→ INSTRUCTIONS FOR THE TASK:
Go line by line through the listing below and copy those that hold "filter".

- - - -

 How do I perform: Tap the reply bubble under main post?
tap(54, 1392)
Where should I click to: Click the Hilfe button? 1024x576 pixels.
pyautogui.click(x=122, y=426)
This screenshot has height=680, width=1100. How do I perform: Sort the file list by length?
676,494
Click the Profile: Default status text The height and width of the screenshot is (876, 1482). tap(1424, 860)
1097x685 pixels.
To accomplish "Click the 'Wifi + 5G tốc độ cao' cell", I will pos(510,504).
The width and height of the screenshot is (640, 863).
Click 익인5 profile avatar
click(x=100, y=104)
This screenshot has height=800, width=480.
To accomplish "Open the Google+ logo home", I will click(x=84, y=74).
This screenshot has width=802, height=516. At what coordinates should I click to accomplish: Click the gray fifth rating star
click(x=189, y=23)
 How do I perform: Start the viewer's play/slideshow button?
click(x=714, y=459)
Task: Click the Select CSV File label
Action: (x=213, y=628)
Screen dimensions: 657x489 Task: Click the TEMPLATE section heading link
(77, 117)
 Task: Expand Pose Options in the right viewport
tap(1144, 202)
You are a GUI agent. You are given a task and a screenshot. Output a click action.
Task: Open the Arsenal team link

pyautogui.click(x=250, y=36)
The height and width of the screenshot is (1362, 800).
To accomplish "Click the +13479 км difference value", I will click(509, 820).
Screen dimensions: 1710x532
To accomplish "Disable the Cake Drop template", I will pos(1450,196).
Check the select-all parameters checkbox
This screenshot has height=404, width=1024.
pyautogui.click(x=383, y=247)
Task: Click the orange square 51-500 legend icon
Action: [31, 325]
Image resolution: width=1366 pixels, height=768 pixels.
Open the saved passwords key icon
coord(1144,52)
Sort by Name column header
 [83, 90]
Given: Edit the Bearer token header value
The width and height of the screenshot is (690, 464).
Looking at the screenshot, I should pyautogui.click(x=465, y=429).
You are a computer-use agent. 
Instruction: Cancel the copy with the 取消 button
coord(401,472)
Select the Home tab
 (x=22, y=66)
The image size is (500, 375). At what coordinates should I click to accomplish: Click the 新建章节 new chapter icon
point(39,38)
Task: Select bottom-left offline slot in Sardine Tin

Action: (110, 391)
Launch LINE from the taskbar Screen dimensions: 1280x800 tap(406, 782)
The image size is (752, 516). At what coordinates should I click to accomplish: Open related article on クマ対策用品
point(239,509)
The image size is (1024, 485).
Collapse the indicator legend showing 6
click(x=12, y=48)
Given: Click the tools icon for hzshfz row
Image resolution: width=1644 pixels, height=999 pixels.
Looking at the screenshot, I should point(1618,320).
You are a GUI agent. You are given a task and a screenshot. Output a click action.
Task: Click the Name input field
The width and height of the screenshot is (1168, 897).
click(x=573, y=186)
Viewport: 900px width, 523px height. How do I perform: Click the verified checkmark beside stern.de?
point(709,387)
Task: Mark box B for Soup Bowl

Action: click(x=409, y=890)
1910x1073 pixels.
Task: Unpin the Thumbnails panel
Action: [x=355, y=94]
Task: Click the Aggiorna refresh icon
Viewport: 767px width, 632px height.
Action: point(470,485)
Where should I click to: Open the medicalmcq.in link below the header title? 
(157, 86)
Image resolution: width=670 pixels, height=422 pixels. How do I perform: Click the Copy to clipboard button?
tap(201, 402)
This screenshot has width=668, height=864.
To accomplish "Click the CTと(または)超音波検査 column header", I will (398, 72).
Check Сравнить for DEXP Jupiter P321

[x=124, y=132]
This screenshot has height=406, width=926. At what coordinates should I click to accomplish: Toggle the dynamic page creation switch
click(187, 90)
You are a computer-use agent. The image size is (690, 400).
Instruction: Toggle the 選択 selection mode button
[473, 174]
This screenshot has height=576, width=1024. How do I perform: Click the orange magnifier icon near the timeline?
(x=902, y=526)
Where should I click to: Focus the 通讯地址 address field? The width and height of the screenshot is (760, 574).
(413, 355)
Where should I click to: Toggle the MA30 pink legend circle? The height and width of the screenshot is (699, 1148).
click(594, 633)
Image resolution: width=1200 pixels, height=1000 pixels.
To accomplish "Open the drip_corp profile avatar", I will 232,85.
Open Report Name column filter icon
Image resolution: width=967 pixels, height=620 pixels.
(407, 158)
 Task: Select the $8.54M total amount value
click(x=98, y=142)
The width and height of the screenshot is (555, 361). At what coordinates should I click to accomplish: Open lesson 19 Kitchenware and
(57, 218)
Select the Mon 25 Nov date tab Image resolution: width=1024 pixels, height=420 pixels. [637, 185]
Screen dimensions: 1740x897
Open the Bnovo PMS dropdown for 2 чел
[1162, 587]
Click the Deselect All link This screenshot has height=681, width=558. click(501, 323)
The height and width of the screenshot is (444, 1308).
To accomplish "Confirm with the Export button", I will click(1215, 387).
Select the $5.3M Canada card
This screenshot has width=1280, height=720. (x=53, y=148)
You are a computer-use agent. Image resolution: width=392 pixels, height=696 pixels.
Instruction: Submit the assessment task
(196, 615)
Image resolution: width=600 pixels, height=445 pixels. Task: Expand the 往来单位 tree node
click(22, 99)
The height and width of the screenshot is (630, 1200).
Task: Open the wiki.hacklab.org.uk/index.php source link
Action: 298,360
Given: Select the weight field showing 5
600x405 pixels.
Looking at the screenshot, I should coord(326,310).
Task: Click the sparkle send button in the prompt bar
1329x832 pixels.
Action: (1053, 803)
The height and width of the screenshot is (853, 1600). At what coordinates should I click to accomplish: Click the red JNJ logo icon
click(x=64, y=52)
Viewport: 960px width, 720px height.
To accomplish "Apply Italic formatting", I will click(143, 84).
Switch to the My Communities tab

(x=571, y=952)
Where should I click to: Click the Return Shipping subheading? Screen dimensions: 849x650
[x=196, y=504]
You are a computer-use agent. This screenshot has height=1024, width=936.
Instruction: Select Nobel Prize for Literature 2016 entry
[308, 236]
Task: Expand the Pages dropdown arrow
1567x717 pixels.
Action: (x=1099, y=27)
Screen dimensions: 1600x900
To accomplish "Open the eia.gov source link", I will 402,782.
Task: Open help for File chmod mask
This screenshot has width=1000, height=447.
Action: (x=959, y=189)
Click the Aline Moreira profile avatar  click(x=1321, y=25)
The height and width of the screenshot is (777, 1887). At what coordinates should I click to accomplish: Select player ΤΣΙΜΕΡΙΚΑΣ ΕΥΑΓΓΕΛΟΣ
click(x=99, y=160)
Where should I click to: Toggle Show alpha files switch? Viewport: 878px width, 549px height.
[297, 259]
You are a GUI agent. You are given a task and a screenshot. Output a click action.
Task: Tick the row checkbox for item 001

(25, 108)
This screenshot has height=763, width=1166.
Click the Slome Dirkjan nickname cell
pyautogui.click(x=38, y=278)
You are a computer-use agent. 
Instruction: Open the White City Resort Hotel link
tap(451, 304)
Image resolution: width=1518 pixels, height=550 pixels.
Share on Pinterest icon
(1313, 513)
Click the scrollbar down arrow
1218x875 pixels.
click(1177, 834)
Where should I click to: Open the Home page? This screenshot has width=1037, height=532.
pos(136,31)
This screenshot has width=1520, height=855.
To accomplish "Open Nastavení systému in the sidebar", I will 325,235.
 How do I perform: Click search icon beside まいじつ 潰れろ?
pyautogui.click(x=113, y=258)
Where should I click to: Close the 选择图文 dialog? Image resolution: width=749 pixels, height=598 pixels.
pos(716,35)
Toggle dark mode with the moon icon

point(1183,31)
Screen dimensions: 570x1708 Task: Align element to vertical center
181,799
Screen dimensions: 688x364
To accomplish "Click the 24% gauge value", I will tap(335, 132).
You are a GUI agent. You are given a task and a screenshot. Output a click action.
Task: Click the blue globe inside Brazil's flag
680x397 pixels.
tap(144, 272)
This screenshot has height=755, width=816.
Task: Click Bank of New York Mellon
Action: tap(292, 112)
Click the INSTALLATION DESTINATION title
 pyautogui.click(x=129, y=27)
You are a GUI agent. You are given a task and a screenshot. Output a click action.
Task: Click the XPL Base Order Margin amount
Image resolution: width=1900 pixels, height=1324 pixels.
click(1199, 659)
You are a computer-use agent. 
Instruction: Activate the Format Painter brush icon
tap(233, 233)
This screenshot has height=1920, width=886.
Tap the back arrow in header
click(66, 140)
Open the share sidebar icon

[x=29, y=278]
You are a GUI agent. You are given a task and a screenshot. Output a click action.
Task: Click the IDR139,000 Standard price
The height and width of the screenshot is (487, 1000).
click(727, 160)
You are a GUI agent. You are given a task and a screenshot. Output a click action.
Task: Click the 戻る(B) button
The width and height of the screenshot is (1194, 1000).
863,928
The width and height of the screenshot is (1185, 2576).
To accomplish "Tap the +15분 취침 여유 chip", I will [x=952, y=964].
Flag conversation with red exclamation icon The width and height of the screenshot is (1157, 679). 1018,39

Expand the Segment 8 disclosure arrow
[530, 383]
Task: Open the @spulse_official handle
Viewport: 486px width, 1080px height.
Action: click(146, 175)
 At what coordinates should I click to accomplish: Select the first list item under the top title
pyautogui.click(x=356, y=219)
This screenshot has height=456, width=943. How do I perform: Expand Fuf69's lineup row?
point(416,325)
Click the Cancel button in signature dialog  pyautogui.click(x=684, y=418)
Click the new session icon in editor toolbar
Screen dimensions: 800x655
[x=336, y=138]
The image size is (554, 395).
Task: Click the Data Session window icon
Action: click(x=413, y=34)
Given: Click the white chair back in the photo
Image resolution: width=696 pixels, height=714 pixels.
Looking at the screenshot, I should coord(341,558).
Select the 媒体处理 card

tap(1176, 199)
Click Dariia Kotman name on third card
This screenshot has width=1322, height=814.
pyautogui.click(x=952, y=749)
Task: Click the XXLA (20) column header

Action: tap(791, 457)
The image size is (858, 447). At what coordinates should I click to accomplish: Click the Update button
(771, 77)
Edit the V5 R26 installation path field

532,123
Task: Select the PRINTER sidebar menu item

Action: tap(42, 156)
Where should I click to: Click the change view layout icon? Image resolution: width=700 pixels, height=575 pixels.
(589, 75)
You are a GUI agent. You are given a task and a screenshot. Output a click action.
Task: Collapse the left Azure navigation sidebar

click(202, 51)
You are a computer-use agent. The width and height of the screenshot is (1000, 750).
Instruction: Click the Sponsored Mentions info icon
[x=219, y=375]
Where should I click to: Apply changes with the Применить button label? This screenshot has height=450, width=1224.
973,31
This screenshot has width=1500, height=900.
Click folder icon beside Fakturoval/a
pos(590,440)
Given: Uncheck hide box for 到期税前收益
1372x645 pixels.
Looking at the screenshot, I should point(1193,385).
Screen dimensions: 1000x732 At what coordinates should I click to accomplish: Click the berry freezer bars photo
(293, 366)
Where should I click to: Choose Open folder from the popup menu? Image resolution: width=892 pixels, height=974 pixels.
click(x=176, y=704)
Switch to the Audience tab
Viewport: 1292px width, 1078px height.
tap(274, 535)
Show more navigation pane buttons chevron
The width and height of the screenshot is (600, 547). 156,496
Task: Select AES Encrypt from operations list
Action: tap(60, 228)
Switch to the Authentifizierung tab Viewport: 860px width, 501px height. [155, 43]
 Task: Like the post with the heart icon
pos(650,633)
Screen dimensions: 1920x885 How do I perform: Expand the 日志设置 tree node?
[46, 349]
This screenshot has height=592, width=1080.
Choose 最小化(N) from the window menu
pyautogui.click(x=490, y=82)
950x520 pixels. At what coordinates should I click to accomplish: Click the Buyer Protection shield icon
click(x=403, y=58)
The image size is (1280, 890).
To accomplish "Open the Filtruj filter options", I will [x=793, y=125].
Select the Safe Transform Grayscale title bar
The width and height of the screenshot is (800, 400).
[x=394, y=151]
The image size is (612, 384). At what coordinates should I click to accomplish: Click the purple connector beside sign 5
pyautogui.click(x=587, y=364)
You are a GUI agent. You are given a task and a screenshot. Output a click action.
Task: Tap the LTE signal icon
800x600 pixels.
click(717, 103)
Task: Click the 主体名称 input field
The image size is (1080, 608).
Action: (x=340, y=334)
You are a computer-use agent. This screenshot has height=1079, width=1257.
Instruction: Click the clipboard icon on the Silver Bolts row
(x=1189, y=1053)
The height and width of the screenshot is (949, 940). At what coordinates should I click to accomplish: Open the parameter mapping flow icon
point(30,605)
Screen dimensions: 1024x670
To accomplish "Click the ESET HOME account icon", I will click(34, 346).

- - - -

→ YOUR SOLUTION:
Open Report Name column filter icon
To accomplish "Open the Filtruj filter options", I will [x=793, y=125].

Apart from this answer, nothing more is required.